About this exercise — If a line includes the word "agent", it belongs in the count; state the total for the data below and add nothing.

Record extracts —
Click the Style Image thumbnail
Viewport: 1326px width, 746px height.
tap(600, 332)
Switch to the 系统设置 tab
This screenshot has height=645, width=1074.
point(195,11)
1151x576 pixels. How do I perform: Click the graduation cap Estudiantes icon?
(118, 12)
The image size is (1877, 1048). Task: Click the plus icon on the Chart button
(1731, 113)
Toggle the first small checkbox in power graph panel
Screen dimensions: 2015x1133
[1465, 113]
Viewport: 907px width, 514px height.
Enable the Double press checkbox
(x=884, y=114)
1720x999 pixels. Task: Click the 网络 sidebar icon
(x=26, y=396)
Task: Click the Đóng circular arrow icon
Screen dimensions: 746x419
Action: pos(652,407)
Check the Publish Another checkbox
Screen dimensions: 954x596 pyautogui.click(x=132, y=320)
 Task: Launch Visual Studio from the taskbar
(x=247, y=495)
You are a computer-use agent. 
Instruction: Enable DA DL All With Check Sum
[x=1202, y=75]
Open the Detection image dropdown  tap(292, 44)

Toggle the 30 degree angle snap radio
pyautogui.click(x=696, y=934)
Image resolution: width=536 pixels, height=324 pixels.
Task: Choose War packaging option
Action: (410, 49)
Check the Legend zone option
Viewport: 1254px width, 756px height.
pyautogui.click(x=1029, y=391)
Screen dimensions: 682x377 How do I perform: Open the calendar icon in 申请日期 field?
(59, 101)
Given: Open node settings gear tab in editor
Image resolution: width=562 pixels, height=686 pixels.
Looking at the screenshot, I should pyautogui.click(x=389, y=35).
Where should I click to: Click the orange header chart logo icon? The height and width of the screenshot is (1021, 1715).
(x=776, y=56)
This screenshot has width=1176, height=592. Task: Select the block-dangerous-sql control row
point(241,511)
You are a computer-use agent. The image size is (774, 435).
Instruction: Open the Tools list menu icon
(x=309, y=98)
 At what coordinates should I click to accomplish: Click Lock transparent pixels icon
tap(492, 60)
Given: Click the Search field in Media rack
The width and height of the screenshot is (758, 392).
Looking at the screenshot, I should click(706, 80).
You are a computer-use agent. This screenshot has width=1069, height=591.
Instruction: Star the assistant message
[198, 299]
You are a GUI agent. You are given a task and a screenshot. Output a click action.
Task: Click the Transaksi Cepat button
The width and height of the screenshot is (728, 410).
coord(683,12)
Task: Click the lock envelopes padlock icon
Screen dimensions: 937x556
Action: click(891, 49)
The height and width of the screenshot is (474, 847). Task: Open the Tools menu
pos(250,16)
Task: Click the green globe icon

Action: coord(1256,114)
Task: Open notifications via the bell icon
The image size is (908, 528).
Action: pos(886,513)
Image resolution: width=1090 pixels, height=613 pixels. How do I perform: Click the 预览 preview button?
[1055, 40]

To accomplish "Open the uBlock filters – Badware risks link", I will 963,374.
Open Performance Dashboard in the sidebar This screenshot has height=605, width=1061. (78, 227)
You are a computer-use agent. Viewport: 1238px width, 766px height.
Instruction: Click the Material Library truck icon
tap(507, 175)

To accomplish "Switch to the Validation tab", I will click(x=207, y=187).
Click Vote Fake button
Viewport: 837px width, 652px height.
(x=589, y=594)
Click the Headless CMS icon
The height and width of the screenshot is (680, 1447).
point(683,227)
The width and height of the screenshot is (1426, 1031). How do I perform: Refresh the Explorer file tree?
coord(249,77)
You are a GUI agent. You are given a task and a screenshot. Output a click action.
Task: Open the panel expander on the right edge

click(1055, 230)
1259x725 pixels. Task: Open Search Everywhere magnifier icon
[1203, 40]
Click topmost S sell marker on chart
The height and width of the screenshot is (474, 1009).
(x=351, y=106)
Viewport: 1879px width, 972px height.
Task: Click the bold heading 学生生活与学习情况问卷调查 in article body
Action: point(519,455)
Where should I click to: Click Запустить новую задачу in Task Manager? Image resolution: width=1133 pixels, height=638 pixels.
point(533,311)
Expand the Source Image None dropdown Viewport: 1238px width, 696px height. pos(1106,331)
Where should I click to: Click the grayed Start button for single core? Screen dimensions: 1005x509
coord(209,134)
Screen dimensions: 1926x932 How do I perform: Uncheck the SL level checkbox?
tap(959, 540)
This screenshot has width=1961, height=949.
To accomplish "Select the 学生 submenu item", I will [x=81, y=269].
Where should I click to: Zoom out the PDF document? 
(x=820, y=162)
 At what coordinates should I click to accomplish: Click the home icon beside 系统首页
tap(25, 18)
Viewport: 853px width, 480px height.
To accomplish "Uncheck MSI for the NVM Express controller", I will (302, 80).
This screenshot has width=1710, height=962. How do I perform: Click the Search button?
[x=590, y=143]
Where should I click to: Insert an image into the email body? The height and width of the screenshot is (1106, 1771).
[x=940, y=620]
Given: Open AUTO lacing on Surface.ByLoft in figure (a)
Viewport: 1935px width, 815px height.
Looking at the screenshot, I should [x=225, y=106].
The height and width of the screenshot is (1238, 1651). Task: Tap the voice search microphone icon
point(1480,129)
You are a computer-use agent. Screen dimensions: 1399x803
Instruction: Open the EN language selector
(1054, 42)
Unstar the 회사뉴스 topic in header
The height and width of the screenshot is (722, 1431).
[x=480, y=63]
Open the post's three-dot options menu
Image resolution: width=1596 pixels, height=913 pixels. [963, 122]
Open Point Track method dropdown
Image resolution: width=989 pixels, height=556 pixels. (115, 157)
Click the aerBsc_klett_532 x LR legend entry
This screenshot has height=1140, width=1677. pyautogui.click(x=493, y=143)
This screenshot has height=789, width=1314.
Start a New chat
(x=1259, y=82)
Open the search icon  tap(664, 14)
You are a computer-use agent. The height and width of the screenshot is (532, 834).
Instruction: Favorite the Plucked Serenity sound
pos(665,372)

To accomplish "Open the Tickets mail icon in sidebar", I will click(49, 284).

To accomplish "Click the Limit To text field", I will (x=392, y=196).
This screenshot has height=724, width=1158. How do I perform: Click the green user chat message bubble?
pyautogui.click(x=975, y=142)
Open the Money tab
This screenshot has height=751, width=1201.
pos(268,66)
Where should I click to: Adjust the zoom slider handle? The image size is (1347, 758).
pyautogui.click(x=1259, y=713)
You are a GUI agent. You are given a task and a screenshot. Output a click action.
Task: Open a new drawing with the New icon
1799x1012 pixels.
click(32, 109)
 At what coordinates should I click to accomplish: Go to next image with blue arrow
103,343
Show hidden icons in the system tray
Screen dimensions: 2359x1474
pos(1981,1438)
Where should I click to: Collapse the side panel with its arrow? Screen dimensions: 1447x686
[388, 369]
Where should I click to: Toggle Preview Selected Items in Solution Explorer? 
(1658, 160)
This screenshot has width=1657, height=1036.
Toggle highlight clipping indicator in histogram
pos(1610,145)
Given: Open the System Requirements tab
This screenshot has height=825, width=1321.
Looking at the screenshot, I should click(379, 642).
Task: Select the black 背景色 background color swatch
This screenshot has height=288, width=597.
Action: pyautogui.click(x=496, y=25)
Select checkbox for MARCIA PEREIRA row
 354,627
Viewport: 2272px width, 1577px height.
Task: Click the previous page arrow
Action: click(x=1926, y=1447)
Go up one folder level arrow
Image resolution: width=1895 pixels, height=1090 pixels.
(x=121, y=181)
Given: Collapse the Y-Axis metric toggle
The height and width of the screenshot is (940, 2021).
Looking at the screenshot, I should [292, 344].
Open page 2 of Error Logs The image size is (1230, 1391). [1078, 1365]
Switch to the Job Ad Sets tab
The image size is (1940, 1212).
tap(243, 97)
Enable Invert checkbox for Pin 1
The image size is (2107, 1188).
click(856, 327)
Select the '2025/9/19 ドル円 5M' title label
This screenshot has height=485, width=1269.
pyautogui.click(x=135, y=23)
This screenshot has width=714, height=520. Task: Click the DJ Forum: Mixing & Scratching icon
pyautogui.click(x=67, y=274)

Task result — 9